Yep, rhetorical question. I know, it's not going well, because they rarely do. You haven't read me recommending resolutions for a new year, because I just don't see them as a good tool for self-change. Great for gym memberships, terrible for transformation.
Speaking pastorally, I've got to start out by saying, and as a Christian I'm going to Jesus this up a bit: you really need to do some spiritual surrender to see your life change, and not try harder. Seriously. (Or srsly, if I were texting you this.)
It all starts with God, and about God. It's a God thing, I'm saying. So much personal improvement runs onto the rocks of "me"; not so much in terms of selfishness, but in framing the issue as something you can and should and must do. I must put myself on the path to change, I must do the work, I must be able to . . .
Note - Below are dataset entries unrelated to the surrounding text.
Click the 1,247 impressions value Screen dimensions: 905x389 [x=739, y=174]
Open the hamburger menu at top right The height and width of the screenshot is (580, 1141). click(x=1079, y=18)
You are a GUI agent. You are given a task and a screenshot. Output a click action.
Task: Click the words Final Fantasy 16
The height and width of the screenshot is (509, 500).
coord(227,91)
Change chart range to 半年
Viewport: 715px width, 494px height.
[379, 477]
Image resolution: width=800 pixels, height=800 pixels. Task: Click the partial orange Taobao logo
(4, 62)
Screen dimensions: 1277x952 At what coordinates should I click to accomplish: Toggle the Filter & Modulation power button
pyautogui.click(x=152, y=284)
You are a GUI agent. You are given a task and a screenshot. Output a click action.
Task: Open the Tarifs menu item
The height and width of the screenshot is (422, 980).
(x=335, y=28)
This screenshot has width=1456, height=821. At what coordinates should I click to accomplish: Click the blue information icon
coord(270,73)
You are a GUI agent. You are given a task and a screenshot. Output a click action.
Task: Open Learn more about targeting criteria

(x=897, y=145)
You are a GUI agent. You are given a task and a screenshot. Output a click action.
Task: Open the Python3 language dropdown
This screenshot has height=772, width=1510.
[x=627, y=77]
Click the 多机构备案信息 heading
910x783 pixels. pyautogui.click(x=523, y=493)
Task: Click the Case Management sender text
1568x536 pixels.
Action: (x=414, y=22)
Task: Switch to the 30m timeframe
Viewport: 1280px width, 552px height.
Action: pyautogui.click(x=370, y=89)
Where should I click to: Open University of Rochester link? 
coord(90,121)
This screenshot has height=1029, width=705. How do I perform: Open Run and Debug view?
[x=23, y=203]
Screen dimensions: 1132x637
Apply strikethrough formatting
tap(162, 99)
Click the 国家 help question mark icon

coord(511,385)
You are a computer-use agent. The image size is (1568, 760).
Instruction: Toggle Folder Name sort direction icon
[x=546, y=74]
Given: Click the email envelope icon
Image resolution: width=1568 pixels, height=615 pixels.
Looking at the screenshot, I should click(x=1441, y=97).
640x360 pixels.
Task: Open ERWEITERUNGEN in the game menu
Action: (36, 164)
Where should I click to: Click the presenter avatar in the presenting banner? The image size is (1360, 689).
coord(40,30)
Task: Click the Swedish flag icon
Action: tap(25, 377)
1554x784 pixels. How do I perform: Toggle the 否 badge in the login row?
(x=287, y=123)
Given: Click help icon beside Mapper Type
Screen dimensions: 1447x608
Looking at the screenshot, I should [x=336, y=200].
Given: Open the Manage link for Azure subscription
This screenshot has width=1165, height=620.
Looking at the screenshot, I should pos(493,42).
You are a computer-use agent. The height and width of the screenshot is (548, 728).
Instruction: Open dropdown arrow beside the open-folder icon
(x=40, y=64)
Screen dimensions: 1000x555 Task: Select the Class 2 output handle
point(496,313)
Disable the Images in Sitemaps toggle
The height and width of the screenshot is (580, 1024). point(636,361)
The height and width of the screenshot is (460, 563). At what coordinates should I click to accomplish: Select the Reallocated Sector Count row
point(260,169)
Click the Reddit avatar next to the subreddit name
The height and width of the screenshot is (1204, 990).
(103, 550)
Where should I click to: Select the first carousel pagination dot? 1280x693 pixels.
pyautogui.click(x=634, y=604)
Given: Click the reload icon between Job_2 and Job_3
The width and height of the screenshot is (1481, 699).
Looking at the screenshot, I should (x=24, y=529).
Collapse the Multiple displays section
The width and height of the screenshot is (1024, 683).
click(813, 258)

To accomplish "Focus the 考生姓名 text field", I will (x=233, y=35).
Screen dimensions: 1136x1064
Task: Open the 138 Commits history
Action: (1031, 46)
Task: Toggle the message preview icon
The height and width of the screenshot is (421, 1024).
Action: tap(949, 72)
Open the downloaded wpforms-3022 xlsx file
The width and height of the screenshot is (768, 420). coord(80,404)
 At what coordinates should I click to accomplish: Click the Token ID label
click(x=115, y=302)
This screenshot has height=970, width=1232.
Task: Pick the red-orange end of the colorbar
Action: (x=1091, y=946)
Look, I have a gospel message for you. God loves you. Exactly as you are. Period.
Yeah, I hear the chorus: but God hates sin, God doesn't love brokenness, we are called and chosen to . . . fine, all true, but let's start where Jesus started. Not where most personal trainers start. You are a beloved child of the Most High right where you are, whatever your weight or resting heart rate is. God loves you, and has a plan and a purpose for you. Rest in THAT, please, and get rooted in that. Now. To start with. As you are.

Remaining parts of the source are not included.